**** Source material ****

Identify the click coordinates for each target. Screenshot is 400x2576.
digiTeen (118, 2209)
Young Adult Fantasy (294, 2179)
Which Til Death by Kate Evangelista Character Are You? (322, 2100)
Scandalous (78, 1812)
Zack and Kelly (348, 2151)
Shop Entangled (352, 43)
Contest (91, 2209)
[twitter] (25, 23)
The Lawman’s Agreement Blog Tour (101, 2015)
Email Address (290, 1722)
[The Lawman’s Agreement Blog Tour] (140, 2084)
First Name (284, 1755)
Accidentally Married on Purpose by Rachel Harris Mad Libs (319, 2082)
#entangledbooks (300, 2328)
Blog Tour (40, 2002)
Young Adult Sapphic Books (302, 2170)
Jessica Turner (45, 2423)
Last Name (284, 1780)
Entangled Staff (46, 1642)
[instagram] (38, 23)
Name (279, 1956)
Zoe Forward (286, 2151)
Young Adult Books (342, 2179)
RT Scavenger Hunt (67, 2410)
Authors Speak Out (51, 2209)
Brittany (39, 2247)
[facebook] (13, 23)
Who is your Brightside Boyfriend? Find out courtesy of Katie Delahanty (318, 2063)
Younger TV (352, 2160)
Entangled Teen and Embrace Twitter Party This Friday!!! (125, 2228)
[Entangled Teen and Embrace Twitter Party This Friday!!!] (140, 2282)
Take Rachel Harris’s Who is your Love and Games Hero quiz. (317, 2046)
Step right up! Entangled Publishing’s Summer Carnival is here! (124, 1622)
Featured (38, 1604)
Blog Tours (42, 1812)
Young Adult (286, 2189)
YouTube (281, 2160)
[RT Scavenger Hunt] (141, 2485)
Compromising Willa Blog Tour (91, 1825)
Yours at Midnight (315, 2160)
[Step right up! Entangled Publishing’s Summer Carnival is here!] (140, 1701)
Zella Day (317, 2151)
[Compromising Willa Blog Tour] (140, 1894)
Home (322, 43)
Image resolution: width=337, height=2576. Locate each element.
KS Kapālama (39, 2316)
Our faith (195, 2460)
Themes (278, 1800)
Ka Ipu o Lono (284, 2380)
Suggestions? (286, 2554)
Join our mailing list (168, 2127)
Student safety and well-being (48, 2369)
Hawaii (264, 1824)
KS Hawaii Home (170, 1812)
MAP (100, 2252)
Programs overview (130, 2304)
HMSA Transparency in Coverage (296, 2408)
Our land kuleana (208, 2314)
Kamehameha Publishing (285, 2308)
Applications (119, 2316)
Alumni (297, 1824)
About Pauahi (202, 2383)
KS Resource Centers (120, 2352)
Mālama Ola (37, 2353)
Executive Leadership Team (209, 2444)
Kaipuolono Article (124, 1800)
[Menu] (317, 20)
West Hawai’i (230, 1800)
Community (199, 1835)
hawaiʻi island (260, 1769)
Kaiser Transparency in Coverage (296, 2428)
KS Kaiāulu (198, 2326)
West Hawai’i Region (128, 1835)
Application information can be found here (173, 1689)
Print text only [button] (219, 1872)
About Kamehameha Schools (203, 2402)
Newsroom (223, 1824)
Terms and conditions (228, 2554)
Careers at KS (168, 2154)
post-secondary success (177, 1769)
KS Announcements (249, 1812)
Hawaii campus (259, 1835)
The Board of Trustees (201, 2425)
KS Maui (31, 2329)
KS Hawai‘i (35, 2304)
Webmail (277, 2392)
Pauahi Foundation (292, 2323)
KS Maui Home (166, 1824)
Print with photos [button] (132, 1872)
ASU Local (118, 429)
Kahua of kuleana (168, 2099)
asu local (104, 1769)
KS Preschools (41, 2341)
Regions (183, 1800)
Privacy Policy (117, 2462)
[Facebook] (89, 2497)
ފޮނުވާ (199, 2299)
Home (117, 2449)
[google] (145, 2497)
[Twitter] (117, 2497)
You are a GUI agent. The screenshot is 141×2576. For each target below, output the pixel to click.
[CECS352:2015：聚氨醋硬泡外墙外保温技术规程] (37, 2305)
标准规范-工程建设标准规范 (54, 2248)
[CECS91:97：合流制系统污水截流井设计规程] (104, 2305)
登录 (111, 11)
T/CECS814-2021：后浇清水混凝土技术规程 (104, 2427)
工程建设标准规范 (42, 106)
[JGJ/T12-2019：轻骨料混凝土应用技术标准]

****

• Task instructions:
Reply with nothing but the number of lines in the data that include the word "Rachel".

• Task response:
2